Análisis

antono zoido

Director de la XXI Bienal de Sevilla

La Bienal: el secreto de su éxito

En nuestro mundo y en la cultura son muchas las ciudades que "compran" y muy pocas -Milán, Nueva York, Venecia, Los Ángeles, París…- las que "venden". En este grupo selecto está Sevilla que, cada dos años, expone en la Bienal el flamenco vivo que asalta fronteras, lleva el cante, el baile o el toque a escenarios de los cinco continentes, los emparenta con otros géneros y crea nuevos itinerarios de ida y vuelta.

El flamenco ya había llegado al Parnaso en los años 20 del Novecientos pero fue en sus años 80 cuando iluminó el mundo desde Sevilla. Eso fue posible porque cuando el flamenco estuvo amenazado de caer en la "autenticidad" del Pueblo Español de Barcelona o la personalidad andaluza de Villar del Campo -perdón, del Río- de Bienvenido Mr. Marshall (los tiempos de la aparición de un turismo de masas que buscaba atraer viajeros con sucedáneos de autenticidad) en el territorio sevillano se alzó la bandera en defensa de los valores intrínsecos del Arte.

Esa revolución tuvo dos vectores: por un lado el de la fijación de los cánones clásicos y, por otro, el de la recuperación del proceso de convergencia con la modernidad que guió el Concurso granadino de 1922. El primero lo encabezó Antonio Mairena, que tuvo como aliada y altavoz a la Tertulia Flamenca de Radio Sevilla (heredera, a su vez, del espíritu innovador de Radio Vida, la emisora de los jesuitas), y se desbordó en los nacientes festivales que abrían el cante a la gente. Los elementos del segundo estuvieron dispersos por Lebrija donde, en 1966, el T.E.L. introdujo el flamenco como elemento esencial de obras teatrales, La Puebla de Cazalla de Moreno Galván, con coplas de viejo vino en odres nuevos y carteles que gritaban "Libertad", Morón de la Frontera en cuyo territorio el pacto militar con EEUU celebró la boda del jazz y el flamenco, y, cerrando el collar de esta paloma, establecimientos sevillanos como La Cuadra, el bar de Paco Lira, en el que todo lo anterior se potenciaba para parir tanto el rock andaluz como el grupo teatral de Salvador Távora. Las dos corrientes no estaban enteramente vertebradas, ni, por supuesto, enfrentadas y, por tanto, con frecuencia, unieron sus cauces.

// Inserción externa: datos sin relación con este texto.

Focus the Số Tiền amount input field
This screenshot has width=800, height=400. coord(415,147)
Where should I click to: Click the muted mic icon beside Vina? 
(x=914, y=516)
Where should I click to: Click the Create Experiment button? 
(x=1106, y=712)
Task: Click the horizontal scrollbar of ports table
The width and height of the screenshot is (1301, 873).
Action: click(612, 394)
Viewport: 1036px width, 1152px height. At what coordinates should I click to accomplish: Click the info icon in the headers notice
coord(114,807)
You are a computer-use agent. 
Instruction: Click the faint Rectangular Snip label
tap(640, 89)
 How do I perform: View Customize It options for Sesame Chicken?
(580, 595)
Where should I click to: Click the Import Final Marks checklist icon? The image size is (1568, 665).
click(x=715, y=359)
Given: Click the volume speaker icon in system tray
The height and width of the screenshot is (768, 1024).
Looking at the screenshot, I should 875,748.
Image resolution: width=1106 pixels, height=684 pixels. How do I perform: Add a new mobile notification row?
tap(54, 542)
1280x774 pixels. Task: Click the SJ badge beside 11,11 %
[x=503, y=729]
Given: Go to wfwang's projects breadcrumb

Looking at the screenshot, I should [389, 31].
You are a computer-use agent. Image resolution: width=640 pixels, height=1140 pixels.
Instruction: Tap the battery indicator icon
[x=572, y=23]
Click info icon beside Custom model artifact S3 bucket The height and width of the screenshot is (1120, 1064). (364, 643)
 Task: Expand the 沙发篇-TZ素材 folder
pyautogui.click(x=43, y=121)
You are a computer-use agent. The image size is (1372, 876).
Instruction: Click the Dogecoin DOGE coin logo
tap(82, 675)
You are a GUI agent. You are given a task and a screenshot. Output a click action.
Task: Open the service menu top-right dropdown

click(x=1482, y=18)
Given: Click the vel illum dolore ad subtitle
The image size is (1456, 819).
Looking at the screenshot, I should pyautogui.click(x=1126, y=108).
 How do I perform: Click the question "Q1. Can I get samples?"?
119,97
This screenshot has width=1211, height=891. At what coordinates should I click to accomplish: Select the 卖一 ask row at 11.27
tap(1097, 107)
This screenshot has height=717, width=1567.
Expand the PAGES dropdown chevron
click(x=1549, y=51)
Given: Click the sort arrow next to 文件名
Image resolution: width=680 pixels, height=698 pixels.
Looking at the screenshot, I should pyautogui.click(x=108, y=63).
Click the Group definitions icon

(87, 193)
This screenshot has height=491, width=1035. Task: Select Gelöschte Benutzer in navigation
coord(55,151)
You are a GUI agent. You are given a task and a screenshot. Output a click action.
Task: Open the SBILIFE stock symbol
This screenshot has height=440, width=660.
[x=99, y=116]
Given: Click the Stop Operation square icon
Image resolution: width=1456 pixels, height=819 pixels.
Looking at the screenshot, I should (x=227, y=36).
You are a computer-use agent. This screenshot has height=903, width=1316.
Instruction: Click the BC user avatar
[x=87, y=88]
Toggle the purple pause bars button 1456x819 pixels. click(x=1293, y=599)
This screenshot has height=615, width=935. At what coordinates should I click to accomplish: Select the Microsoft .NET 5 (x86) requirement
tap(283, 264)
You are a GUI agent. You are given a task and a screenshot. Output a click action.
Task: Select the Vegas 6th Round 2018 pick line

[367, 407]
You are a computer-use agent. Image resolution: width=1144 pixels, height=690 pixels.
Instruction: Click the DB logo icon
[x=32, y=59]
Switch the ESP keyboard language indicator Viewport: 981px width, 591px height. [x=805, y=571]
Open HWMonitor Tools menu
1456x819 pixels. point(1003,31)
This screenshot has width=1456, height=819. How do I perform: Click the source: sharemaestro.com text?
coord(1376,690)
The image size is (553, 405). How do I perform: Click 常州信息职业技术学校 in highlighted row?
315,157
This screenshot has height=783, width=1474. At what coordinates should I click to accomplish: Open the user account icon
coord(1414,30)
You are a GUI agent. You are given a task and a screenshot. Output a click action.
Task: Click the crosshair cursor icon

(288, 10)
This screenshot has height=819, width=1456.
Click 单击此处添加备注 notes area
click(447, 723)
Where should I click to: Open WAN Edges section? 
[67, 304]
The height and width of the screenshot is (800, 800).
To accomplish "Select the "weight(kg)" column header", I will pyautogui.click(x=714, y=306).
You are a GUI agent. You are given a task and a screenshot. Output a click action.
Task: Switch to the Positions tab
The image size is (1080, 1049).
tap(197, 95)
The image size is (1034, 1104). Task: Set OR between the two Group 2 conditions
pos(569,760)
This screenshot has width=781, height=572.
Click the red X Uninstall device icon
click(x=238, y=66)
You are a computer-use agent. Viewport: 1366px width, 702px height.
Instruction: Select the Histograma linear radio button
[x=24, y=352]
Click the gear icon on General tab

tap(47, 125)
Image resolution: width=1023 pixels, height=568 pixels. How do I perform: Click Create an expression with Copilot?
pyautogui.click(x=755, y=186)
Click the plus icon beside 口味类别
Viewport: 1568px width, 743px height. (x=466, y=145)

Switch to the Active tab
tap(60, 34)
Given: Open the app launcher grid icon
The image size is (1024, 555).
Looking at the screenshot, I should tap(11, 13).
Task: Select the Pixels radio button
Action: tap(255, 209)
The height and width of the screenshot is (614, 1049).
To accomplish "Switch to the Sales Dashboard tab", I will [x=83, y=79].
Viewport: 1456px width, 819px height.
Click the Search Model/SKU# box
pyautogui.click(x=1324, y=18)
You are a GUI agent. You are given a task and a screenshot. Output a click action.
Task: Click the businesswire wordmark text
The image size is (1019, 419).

Esos fueron los mimbres del cesto de un acontecimiento que, nacido casi al mismo tiempo que se instalaba en la Casa Grande el primer consistorio democrático sevillano, puso el flamenco a la altura de la excelencia al adquirir éste la cualidad de arte escénica contemporánea enlazada directamente con la Commedia dell'Arte del XVI, la Comedie Francaise, del XVII, el ballet y la ópera ilustrada o romántica del setecientos y el ochocientos. A partir de entonces muchos artistas del género (e, incluso, bastantes de los que no lo eran pero en conjunción con aquellos) buscaron tanto claves ancestrales como territorios para la nueva creación.

Pudieron expresarlo en la Bienal que, convertida ya en arquetipo, no se la ha llevado ni el viento del coronavirus. Los mitos no sólo se sitúan en la antigüedad: Sevilla reeditó el de Esaú y Jacob cuando se negó a cambiar el derecho de primogenitura por un plato de lentejas.